§ Consignes
**A.** Répondez brièvement à ces trois questions sur le texte consacré à l'EPR :
(i) Dans quelle localité la tête de série du nouveau réacteur EPR devait-elle être développée ?
(ii) Combien d'experts l'auteur et François Brottes ont-ils auditionnés ensemble ?
(iii) Vers quelle période la décision de construire, ou non, un nouveau réacteur devait-elle se présenter aux décideurs ?
**B.** Poursuivez le texte consacré à l'EPR de Flamanville à partir de sa dernière phrase, en conservant le même ton.

§ Texte cité
Déjà en 2007, lors de la campagne présidentielle, la construction de l’EPR avait été l’objet de fortes tensions. Les débats opposaient alors pro et anti à l’intérieur même du parti socialiste. Conseiller de Ségolène Royal, j’avais du batailler dur pour arracher l’arbitrage aboutissant à la déclaration d’une « mise à plat du dossier ». Cinq ans, après les positions restent bloquées sur les mêmes arguments, en dépit d’un contexte radicalement différent… Que peut-on retenir de ces balbutiements de l'histoire politico-nucléaire?


Avant même le démarrage officiel de la campagne, en décembre 2006, tout le monde avais compris le caractère symbolique d’une déclaration concernant la nécessité de sursoir, ou pas, au développement de la tête de série du nouveau réacteur EPR à Flamanville. Je ne me souviens plus du nombre d’argumentaires qu’il a fallut produire pour tenter de trouver un accord. Je me rappelle en revanche très bien que c’est par la concertation que j’ai pu finalement faire bouger les lignes.

Tentant de m’appuyer sur la position officielle des députés socialistes qui avaient voté contre la décision du gouvernement UMP d’engager la construction de l’EPR, j’ai essuyé ma première déconvenue. Ces élus m’ont gentiment expliqué qu’ils n’avaient voté contre que parce qu’ils savaient que leur opposition seraient sans effet et qu’ils pouvaient donc se permettre ce coup d’esbroufe sans mettre en danger un projet auquel il restaient, sur le fond très attachés. Toujours la même antienne : la grandeur industrielle de la France, l’excellence atomique hexagonale, la souveraineté énergétique…

J’ai pourtant réussi avec François Brottes, député de l’Isère et grand connaisseur des questions énergétiques à monter une concertation. Nous avons, ensemble, audité près de trente experts de divers horizons. Il en avait choisi 10, j’en avais recruté 10 également et, nous en avions conjointement identifié une autre dizaine. Bien évidemment, ce panel éclectique allait de responsables d’Areva aux spécialistes de Greenpeace en passant par divers experts d’EDF, de RTE, des associations, du mouvement Négawatt et du Syndicat des Energies Renouvelables. Au terme de ces auditions, c’est François Brottes qui a tiré le premier la conclusion qu’il était urgent d’attendre. Aucun argument, ni énergétique – un soit disant besoin de produire plus d’électricité –, ni industriel – l’urgence de faire la démonstration que l’EPR, ça marche – n’avait pu le convaincre de la nécessité de poursuivre la construction de l'EPR. Notre autre conclusion était que la décision de construire, ou pas, un nouveau réacteur, ne se présenterait impérativement aux décideurs qu’autour de 2015 – 2020.

§ Données fournies
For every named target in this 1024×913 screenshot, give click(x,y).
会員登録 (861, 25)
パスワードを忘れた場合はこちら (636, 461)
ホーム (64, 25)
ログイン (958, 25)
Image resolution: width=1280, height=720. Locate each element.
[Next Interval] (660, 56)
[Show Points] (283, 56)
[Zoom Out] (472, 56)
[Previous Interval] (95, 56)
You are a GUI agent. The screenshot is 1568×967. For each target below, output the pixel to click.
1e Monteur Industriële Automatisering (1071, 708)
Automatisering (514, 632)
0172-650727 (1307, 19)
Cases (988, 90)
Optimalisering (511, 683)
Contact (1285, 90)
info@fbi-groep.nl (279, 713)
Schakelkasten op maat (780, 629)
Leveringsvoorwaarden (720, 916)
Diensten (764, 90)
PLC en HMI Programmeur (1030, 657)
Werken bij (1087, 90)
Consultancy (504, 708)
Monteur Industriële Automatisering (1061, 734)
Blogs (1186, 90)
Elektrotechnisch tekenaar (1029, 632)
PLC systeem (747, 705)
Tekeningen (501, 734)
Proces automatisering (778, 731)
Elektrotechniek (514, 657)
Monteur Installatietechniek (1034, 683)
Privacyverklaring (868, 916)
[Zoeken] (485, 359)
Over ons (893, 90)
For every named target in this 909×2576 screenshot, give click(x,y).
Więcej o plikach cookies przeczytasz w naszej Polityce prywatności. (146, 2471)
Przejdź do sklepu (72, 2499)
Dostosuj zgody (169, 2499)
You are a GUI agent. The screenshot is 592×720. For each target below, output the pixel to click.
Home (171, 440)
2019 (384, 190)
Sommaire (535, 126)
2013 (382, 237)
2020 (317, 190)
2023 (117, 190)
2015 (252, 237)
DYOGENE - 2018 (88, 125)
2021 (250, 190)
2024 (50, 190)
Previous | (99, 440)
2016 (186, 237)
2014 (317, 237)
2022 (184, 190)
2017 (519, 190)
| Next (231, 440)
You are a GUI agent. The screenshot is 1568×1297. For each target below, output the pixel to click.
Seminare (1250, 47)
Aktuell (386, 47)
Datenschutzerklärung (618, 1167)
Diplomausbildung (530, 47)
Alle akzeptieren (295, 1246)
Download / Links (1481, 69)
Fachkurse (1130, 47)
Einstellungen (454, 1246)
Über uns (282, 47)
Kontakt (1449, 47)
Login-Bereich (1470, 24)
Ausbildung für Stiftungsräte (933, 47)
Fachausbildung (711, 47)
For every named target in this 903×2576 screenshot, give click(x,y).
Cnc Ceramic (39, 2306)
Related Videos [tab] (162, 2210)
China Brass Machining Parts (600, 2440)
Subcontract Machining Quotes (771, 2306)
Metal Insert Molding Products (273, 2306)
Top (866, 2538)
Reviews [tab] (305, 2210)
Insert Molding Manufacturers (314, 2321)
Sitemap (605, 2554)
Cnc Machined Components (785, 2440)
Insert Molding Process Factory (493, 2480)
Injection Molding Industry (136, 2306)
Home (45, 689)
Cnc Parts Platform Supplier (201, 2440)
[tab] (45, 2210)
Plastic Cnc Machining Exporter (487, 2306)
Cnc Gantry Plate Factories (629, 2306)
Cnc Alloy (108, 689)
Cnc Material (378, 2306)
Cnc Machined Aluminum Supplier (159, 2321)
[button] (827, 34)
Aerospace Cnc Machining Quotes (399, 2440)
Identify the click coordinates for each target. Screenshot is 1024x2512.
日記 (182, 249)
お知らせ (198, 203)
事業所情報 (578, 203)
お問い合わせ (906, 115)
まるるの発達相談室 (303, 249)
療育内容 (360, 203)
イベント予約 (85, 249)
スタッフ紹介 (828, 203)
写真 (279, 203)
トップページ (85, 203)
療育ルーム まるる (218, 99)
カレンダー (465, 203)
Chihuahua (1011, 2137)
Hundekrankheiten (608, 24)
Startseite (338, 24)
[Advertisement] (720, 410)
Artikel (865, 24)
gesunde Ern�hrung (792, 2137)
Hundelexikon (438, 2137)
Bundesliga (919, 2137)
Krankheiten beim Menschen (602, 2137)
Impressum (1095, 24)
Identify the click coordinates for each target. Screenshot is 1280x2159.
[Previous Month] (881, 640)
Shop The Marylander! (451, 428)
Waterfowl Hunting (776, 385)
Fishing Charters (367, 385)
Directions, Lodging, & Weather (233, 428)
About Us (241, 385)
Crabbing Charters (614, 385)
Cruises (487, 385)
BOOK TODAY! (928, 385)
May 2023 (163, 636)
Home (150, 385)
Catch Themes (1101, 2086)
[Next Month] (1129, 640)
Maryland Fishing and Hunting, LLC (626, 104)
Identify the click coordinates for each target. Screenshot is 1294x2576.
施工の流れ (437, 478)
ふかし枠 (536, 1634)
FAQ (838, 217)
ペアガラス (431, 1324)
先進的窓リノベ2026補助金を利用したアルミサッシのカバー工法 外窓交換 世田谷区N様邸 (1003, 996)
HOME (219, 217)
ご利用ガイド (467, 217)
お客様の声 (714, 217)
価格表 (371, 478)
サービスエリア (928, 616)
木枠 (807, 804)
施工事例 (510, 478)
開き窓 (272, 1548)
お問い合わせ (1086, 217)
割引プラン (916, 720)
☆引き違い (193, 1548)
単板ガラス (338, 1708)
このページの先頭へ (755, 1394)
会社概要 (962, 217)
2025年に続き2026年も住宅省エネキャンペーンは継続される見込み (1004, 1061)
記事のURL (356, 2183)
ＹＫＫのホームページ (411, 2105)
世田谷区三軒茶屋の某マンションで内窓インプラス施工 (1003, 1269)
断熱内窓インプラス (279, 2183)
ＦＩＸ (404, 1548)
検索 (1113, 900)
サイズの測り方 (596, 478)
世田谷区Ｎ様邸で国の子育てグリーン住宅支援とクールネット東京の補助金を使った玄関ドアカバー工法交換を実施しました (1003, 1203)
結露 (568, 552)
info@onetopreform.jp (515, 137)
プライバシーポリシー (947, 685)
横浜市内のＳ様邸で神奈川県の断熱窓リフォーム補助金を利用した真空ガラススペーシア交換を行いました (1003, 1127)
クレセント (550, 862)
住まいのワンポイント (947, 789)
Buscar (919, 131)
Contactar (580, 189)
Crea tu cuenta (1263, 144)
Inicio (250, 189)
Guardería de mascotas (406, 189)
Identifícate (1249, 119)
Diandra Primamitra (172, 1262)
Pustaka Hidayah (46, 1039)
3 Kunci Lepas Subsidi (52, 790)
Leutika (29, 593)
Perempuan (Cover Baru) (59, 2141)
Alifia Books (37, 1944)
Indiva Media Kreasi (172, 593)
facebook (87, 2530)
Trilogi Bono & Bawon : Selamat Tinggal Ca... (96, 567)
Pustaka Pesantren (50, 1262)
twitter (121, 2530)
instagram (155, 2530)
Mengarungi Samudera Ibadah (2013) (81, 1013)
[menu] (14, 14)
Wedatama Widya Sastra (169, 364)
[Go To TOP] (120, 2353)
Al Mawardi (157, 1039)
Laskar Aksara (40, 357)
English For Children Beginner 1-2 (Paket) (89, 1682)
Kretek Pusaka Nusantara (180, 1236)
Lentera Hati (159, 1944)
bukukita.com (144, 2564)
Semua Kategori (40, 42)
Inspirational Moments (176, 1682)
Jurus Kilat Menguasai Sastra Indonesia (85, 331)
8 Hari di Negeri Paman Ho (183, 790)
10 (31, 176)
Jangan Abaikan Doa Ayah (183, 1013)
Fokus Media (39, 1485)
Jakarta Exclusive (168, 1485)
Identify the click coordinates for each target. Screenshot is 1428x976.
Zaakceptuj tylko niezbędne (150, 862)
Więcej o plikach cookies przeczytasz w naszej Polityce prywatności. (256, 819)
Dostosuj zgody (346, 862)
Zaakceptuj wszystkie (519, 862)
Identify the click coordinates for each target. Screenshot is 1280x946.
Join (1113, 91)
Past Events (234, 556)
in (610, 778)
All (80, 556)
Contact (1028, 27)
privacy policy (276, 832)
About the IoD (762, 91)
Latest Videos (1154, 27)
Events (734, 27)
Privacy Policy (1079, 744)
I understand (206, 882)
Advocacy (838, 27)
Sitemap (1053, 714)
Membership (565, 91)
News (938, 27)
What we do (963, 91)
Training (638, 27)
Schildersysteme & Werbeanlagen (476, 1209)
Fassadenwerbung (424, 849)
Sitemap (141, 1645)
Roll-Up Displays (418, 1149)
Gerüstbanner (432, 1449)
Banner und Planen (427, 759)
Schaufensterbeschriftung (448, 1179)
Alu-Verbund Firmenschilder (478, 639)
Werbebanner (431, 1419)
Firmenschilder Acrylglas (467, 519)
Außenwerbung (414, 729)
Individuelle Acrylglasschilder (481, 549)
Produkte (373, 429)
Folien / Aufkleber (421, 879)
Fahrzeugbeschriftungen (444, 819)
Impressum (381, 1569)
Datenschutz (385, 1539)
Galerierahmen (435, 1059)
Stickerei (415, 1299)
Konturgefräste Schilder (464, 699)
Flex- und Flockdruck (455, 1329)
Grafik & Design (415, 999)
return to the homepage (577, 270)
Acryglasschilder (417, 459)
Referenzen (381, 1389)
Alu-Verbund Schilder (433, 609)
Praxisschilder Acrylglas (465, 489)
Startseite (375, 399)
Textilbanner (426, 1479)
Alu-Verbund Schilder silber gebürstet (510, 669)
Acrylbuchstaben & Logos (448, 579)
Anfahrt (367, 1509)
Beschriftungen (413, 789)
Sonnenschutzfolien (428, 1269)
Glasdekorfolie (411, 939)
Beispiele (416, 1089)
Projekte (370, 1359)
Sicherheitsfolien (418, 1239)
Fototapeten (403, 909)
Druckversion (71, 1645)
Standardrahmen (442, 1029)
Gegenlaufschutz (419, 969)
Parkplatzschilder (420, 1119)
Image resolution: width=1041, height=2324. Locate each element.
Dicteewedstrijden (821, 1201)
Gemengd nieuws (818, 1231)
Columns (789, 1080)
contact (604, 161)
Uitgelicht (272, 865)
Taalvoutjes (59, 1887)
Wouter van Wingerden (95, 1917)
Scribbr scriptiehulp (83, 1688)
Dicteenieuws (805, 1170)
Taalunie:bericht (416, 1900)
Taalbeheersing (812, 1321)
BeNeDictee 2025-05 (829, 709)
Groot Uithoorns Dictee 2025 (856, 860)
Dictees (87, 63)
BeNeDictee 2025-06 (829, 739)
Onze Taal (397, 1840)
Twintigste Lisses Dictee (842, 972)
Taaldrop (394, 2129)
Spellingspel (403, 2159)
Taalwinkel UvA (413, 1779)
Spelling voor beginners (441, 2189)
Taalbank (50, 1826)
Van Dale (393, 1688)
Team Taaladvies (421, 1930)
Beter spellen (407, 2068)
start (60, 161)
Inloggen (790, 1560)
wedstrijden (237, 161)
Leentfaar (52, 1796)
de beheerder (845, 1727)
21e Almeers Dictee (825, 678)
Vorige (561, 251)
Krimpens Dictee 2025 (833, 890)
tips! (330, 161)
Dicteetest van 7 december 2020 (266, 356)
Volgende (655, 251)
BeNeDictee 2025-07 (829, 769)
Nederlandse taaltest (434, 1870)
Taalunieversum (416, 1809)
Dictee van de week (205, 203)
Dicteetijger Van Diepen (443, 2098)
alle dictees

§ Réponses attendues
**A.**
(i) À Flamanville.
(ii) Près de trente experts.
(iii) Autour de 2015 – 2020.

**B.**
La communication de notre recommandation – arrêter le chantier de Flamanville qui n'en n'était qu’aux fondations – avaient alors suscité, vous l’imaginez, de nombreuses réactions. Eric Besson, qui était encore socialiste – au moins par son adhésion au PS – avait été particulièrement injurieux, méprisant mon travail mais aussi celui de ses pairs. D’autres, dont le premier secrétaire de l’époque et candidat officiel aujourd’hui ont été plus subtil en proposant l’idée de la « mise à plat » du dossier. Cette posture prudente aura finalement été retenue et annoncé en direct au journal de France 3 à Caen, à quelques kilomètres de Flamanville.

L’accord scellé hier entre EELV et le PS nous ramène donc à cet état de 2007, où le PS dit, sans le dire vraiment, qu’il ne sait plus quoi faire de cette « patate chaude » qu’est devenu l’EPR. Car enfin, comment qualifier de projet d’avenir un chantier qui a mi-parcours a vu son coût et sa durée de réalisation multiplier par deux ? Comment soutenir cette option technologique dont les fondements en matière de sécurité sont remis en cause par les autorités concernées en France, en Grande Bretagne et en Finlande ? Comment surtout, après Fukushima, refuser d’étudier sérieusement l’hypothèse d'une sortie du nucléaire et comment justifier, alors, la construction d’une nouvelle unité de production électronucléaire dont on a aucun besoin dans les 10 ans qui viennent.

Le courage en politique devrait être aussi de reconnaître que l’on a pu se tromper, que le contexte à changer, et que ce qui était hier un projet d’avenir, peut-être dès aujourd’hui un projet dépassé. Le courage se devrait être de faire l’analyse approfondie des tenants et des aboutissants en écoutant sereinement toutes les positions, en respectant tout autant la parole des citoyens que celles des experts de l’industrie.

On a beaucoup dit que François Hollande n’avait rien lâché pour affirmer son « autorité présidentielle ». Il se pourrait bien que l’autorité sans courage n’ait aucun sens. Gageons que le candidat socialiste saura faire preuve d’une nouvelle forme d’autorité, une autorité qui affirme, avec courage, la grandeur de reconnaître qu’on ait pu se tromper.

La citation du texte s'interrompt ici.